EXERCISE BRIEF: Pull every line that includes the word "agent" out of the data below and copy it.

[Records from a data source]
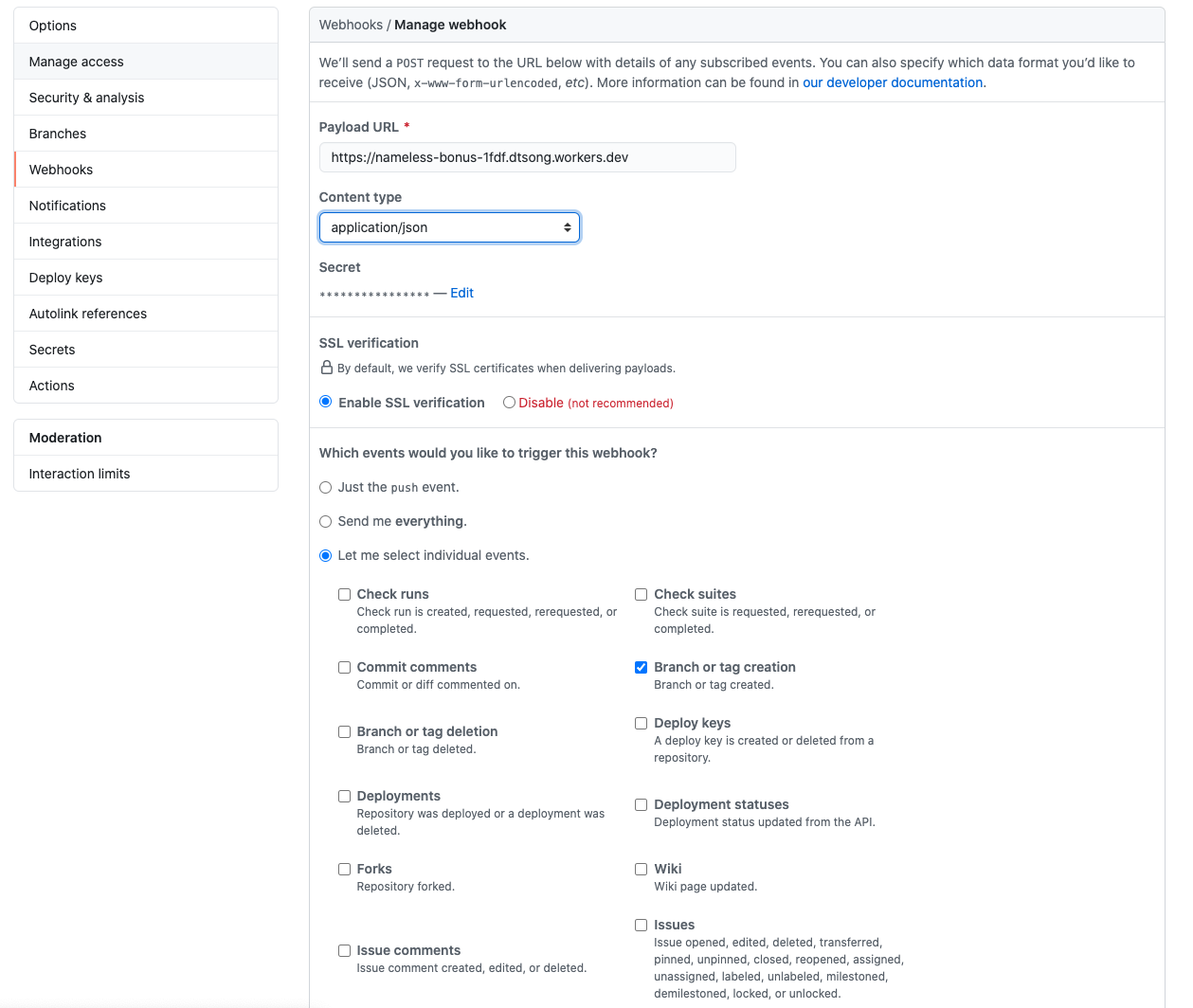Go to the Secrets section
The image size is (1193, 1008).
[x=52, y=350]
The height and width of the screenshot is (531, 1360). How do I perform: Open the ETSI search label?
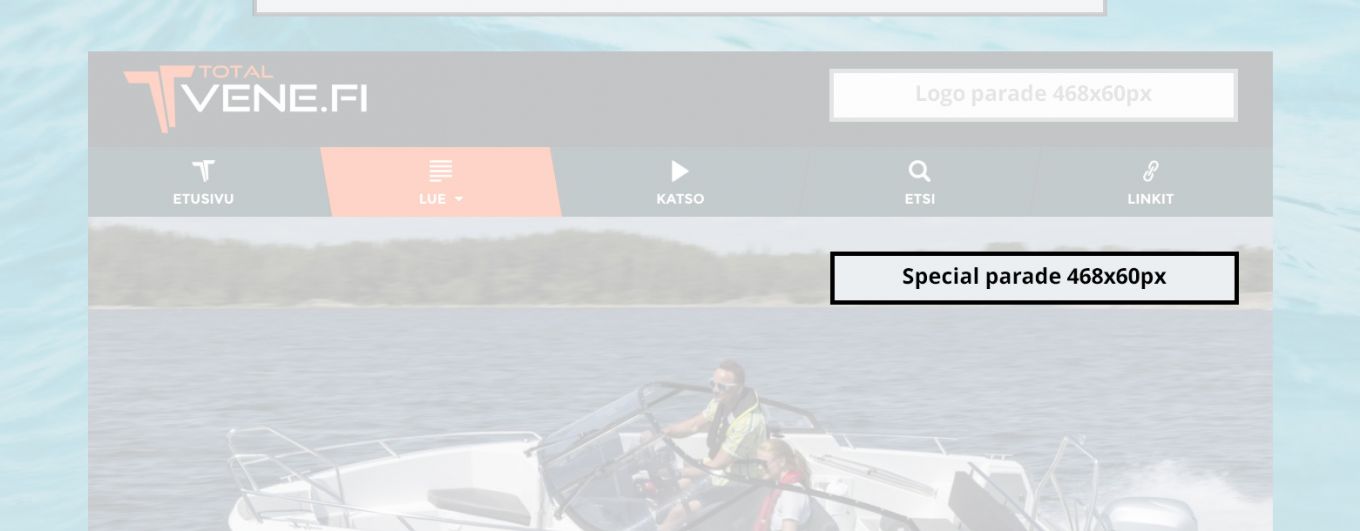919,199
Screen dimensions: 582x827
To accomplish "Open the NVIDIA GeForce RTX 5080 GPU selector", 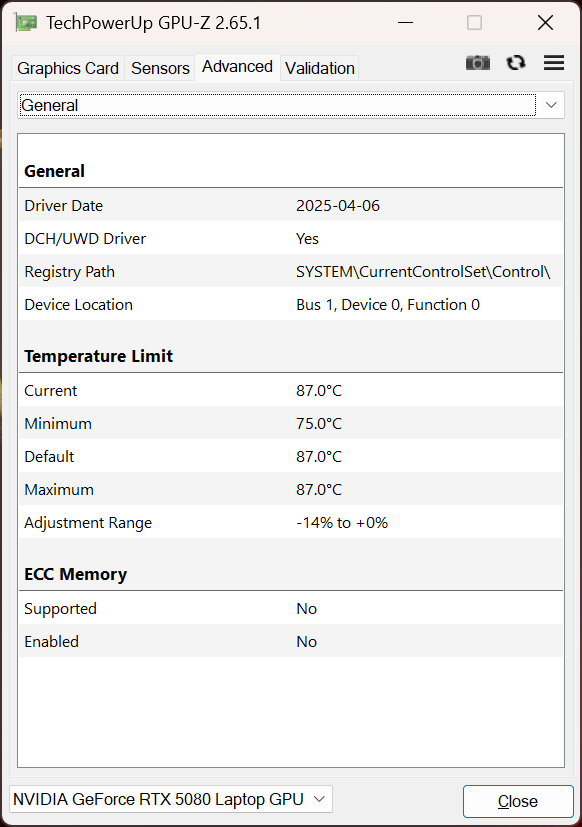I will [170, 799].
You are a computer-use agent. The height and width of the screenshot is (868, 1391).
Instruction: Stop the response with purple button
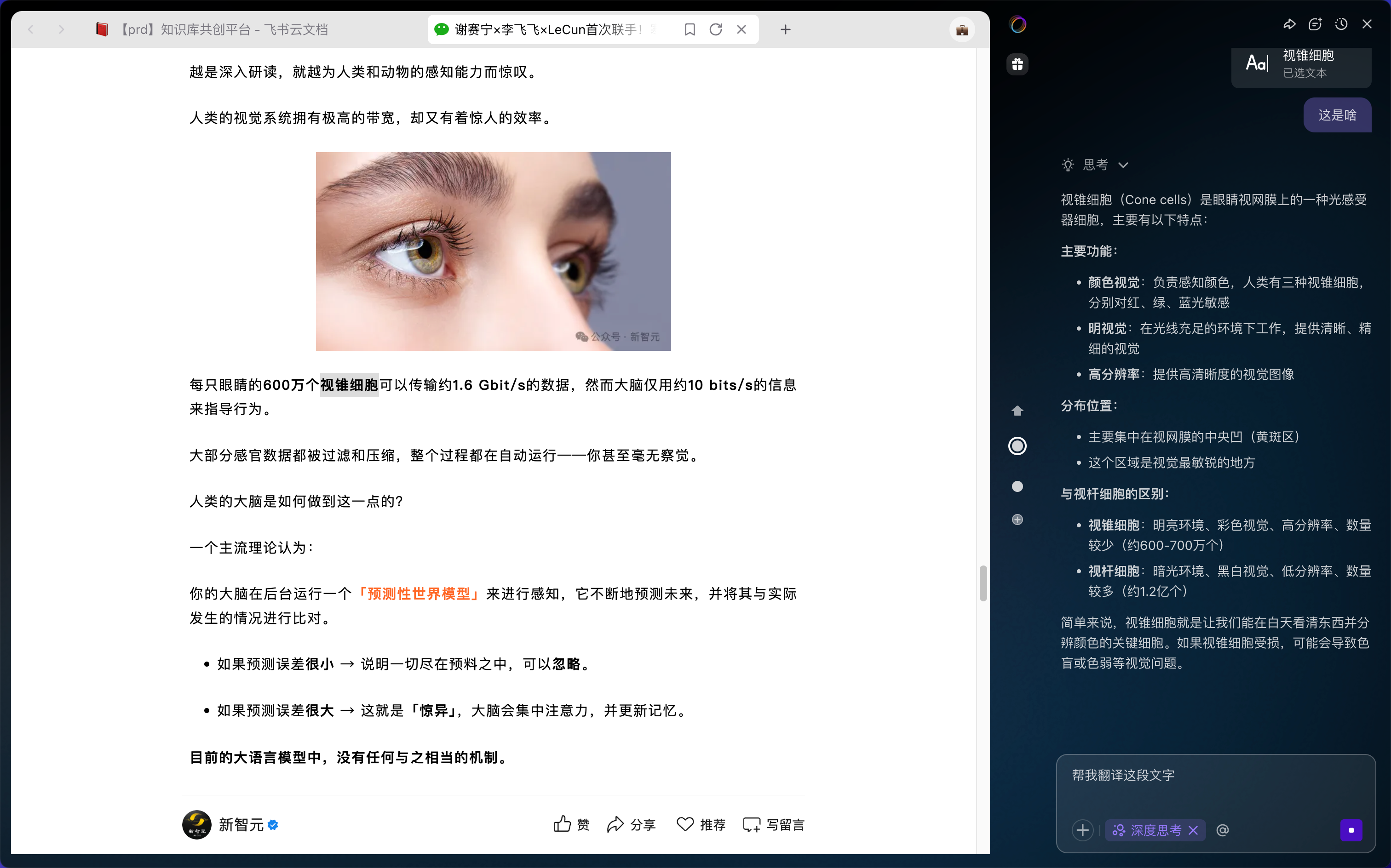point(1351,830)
---
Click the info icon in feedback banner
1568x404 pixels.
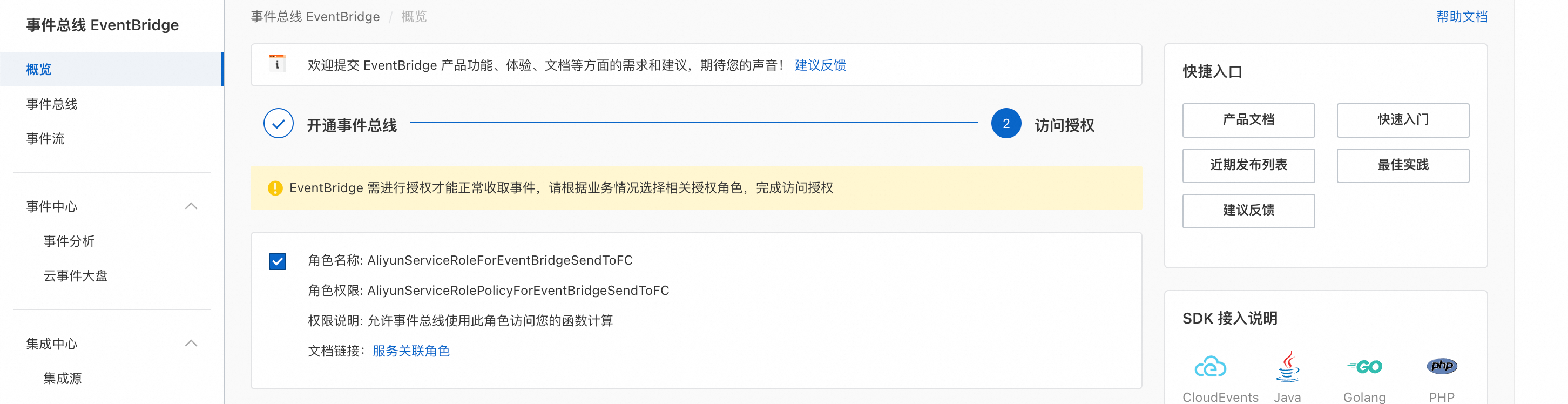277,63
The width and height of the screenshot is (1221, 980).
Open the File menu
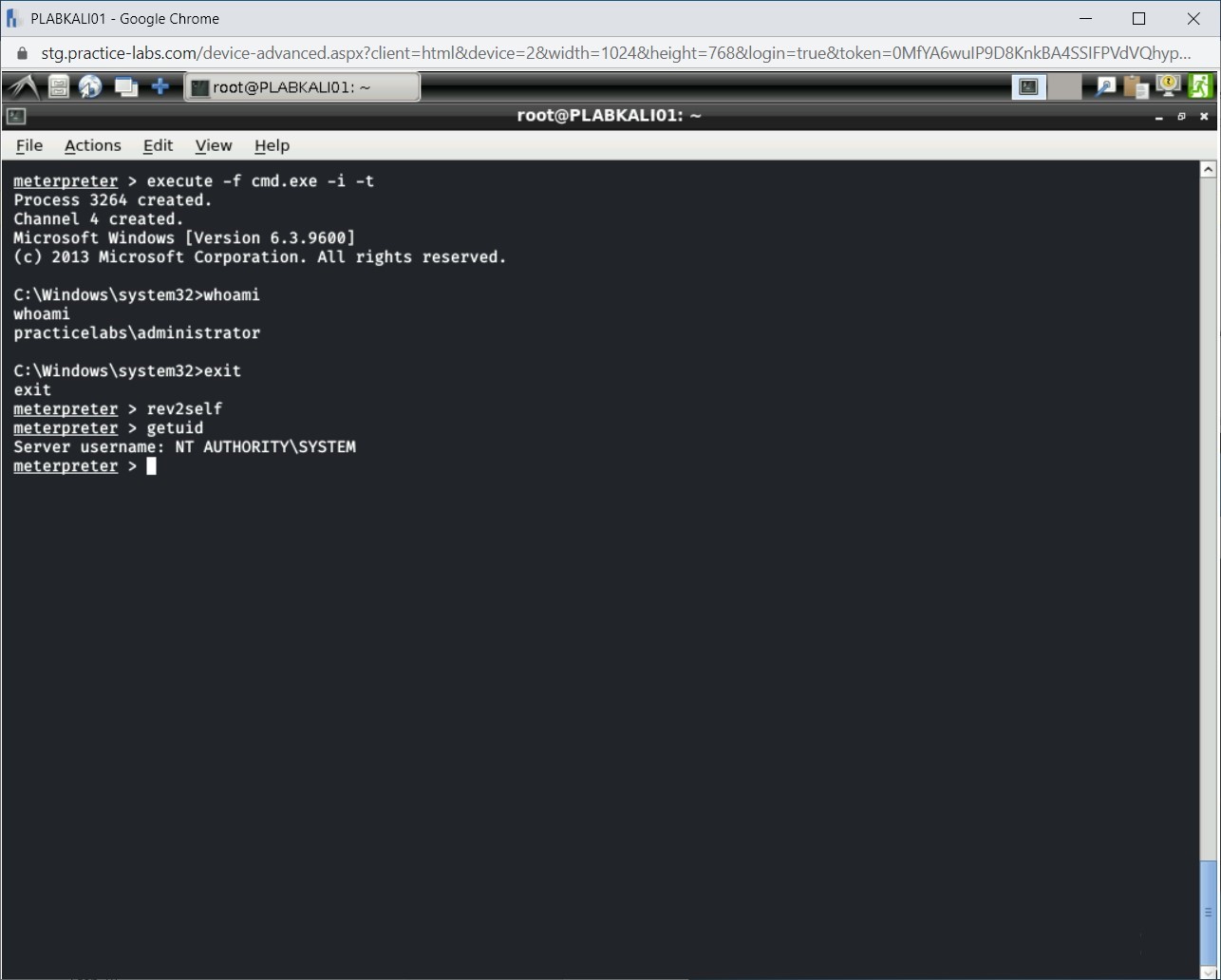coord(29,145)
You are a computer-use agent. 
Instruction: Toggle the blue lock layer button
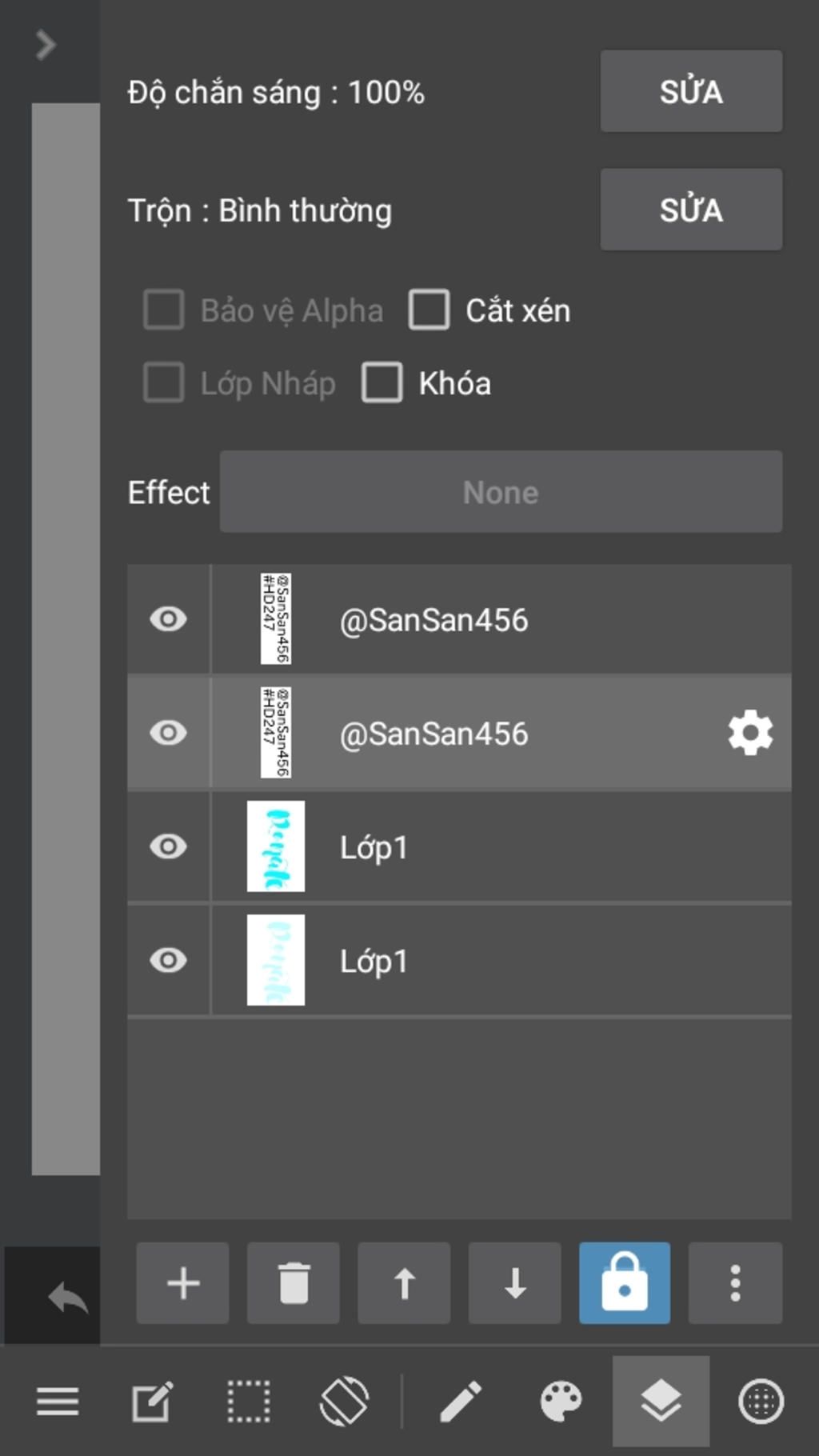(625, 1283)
...
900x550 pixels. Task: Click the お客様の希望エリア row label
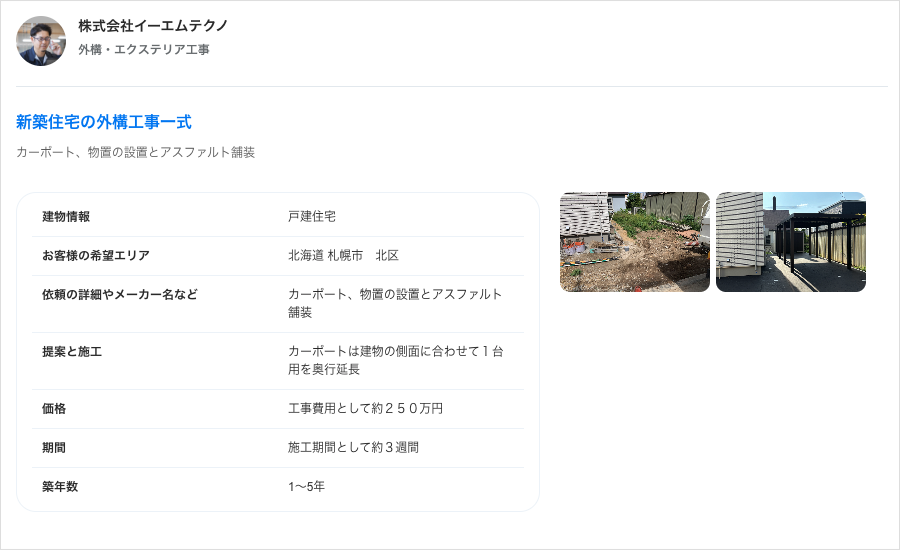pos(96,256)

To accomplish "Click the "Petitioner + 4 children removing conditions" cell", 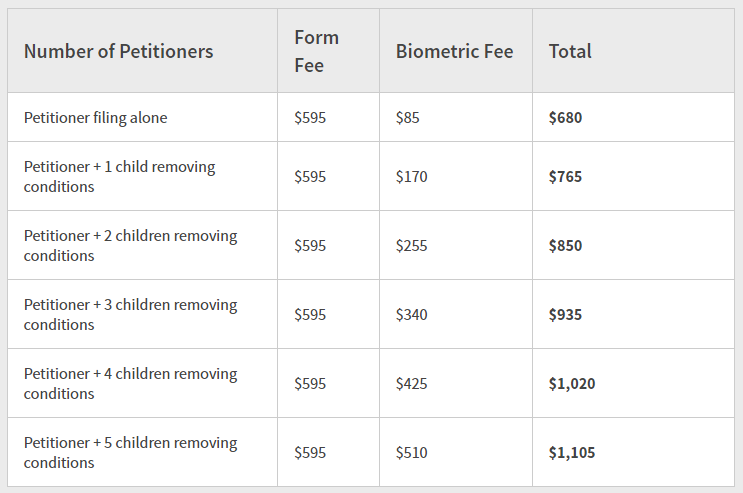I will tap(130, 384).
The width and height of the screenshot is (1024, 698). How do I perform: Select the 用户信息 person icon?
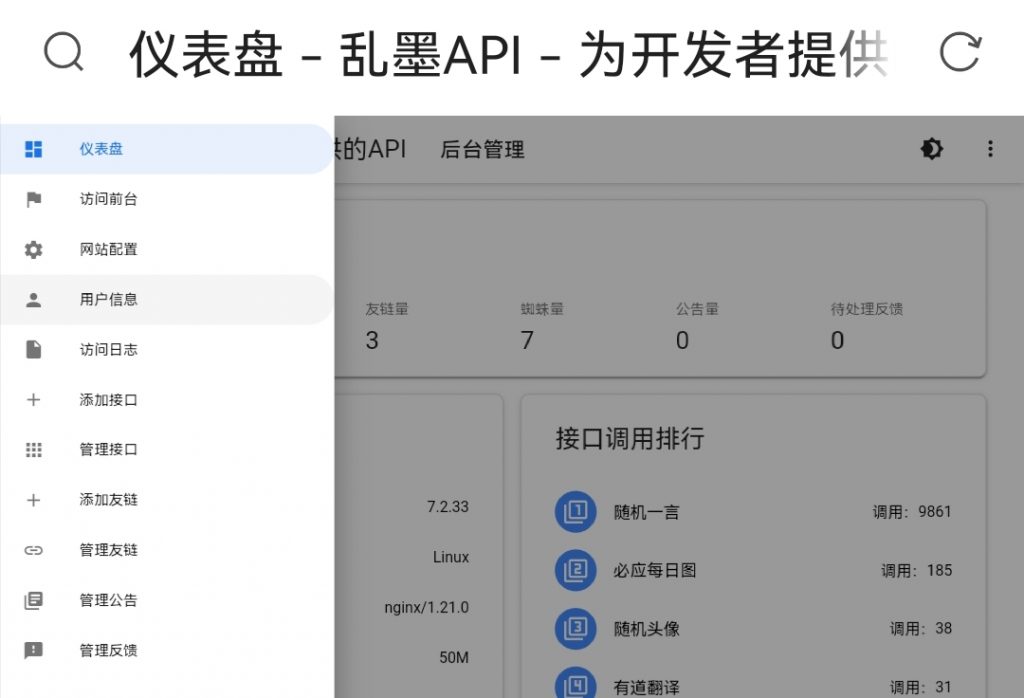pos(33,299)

REPLY:
You are a computer-use agent. The height and width of the screenshot is (868, 1391).
You are a computer-use agent. 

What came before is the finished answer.